Excerpted passage:
+ + + + + + +
Eric Wieser (Jun 07 2025 at 11:39):

What should happen to (f e).toLinearEquiv.symm.toAddEquiv? Often there's a simp lemma of the form (f e).symm = f e.symm, which obviously can't apply unless the symm is pushed to the left

Eric Wieser (Jun 07 2025 at 11:40):

Is the answer that we should write extra simp lemmas like (f e).toLinearEquiv = fLinear e (possibly introducing intermediate bundlings along the way?)

Sébastien Gouëzel (Jun 07 2025 at 11:46):

If we decide we want to push symm to the right, yes, we should add the corresponding simp lemmas for concrete fs. Do you have a specific example in mind?

Eric Wieser (Jun 07 2025 at 11:48):

I'm thinking of things like docs#Finsupp.domLCongr

Sébastien Gouëzel (Jun 07 2025 at 11:48):

Or we could have a simp lemma (f e).toLinearEquiv = fLinear e.toLinearEquiv, and then if symm is pushed to the right you just need the simp lemma (fLinear e).symm = fLinear e.symm.

Eric Wieser (Jun 07 2025 at 11:50):

This is a little bit annoying for cases when the map is already the weakest interesting bundling, as the weaker bundlings have no reason to exist beside simp confluence; but pragmatically these symm chains probably never appear in those cases anyway

Andrew Yang (Jun 07 2025 at 12:27):

If we push symm outwards, do we now have to write the lemmas E.toSomeEquiv.symm.toSomeOtherMap = E.symm.toSomeOtherMap for all coercion chains E -> SomeEquiv -> SomeOtherMap?

Jovan Gerbscheid (Jun 07 2025 at 12:28):

That rewrite can just be done by a lemma saying E.toSomeEquiv.symm = E.symm

Andrew Yang (Jun 07 2025 at 12:29):

And we almost never want simp lemmas with LHS E.toLinearEquiv but we sometimes do have E.symm = ? lemmas. This is another reason why I prefer pushing symm inwards.
+ + + + + + +
Provided information:
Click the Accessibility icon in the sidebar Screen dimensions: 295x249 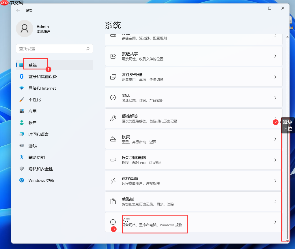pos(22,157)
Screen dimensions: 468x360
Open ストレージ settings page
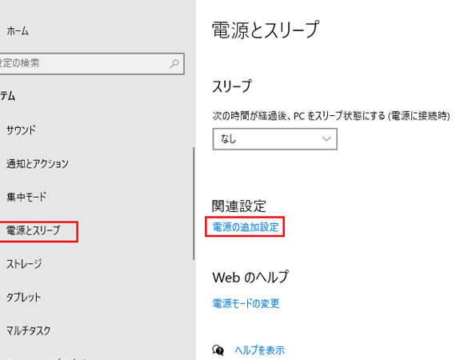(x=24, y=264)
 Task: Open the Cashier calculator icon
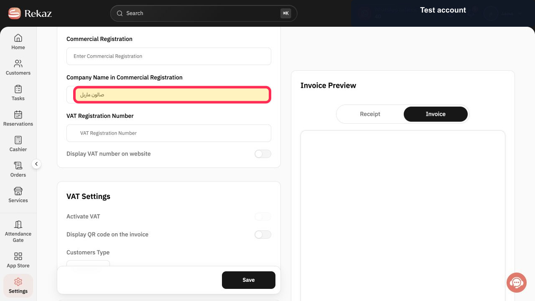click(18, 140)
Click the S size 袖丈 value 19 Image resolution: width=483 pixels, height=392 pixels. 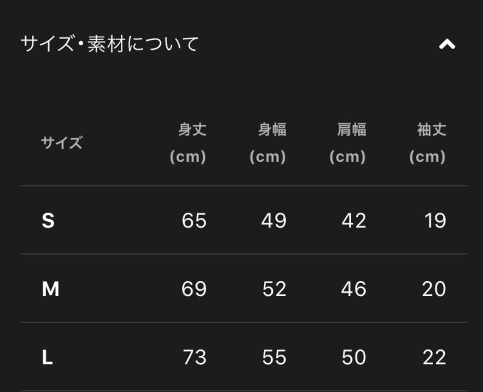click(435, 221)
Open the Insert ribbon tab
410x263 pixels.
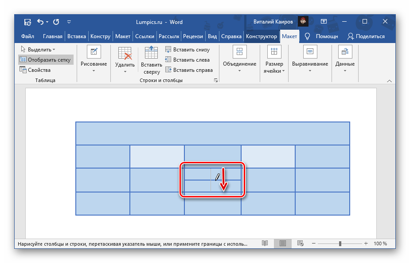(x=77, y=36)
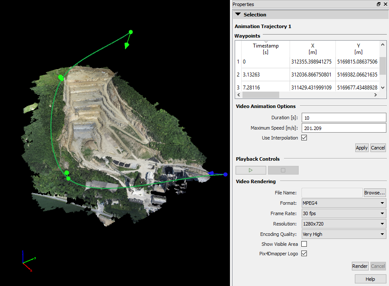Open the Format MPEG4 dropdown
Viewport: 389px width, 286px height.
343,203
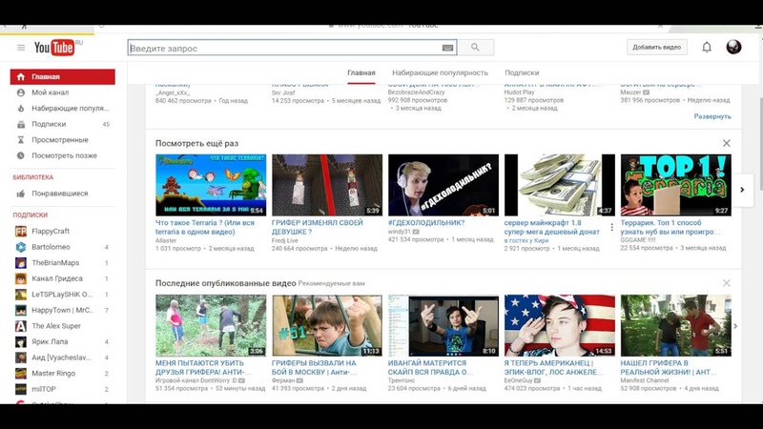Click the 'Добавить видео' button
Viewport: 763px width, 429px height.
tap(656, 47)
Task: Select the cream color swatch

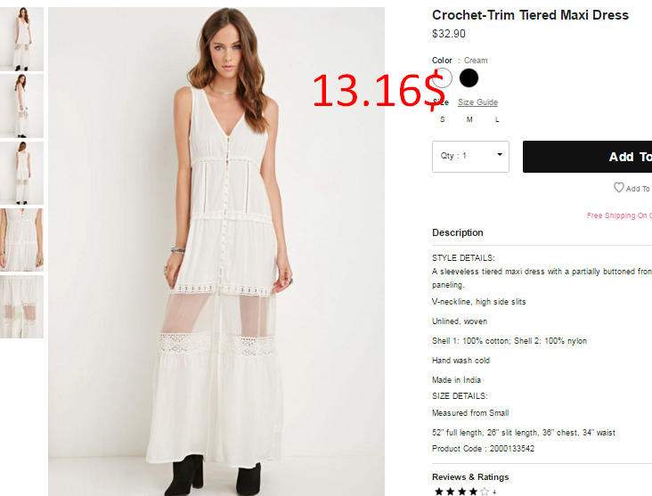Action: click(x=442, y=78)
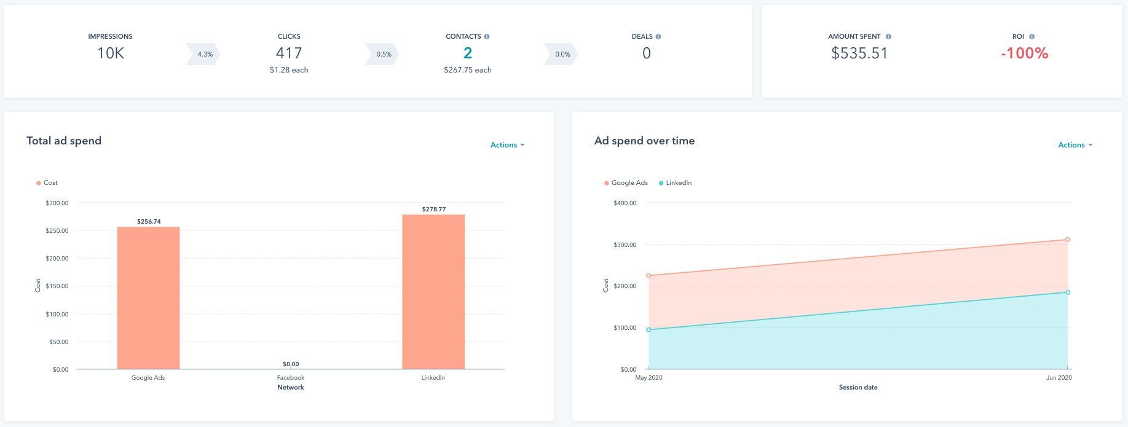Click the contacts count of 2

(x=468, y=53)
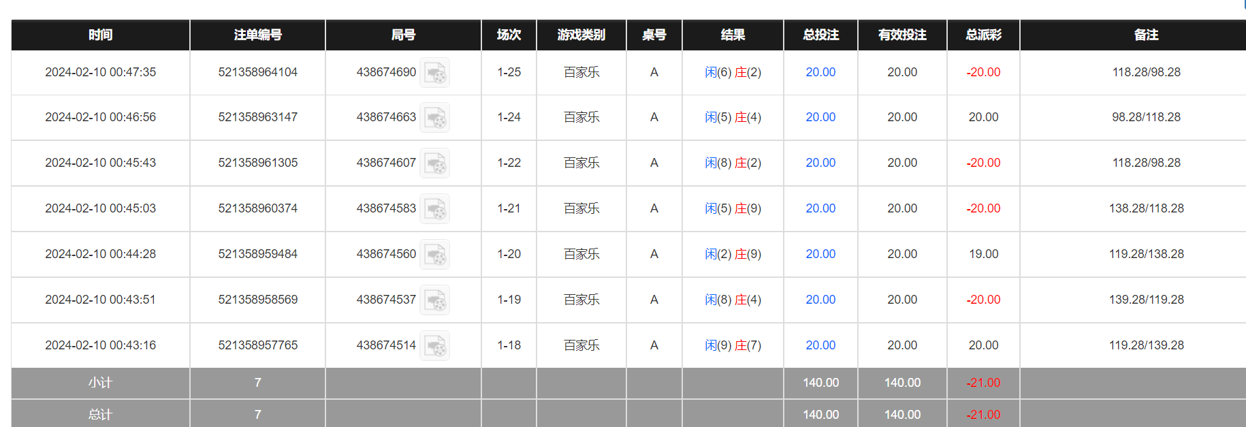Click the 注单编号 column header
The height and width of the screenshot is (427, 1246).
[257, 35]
+ + + + + + +
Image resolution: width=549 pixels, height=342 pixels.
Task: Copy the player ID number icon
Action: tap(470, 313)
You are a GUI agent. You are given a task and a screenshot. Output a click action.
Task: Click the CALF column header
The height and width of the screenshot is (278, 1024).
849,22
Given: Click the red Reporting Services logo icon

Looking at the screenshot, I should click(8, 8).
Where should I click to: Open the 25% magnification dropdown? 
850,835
+ + + + + + +
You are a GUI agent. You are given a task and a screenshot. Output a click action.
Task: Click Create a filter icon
+ + + + + + +
Problems to work on:
A. In the thread excerpt, which specific example does Eric Wieser say he is thinking of?
B. Copy from the thread excerpt, word for word, the part that opens with the words containing "Is the answer" and closes with "example in mind?".

Results of the exercise:
A. docs#Finsupp.domLCongr

B.
Is the answer that we should write extra simp lemmas like (f e).toLinearEquiv = fLinear e (possibly introducing intermediate bundlings along the way?)

Sébastien Gouëzel (Jun 07 2025 at 11:46):

If we decide we want to push symm to the right, yes, we should add the corresponding simp lemmas for concrete fs. Do you have a specific example in mind?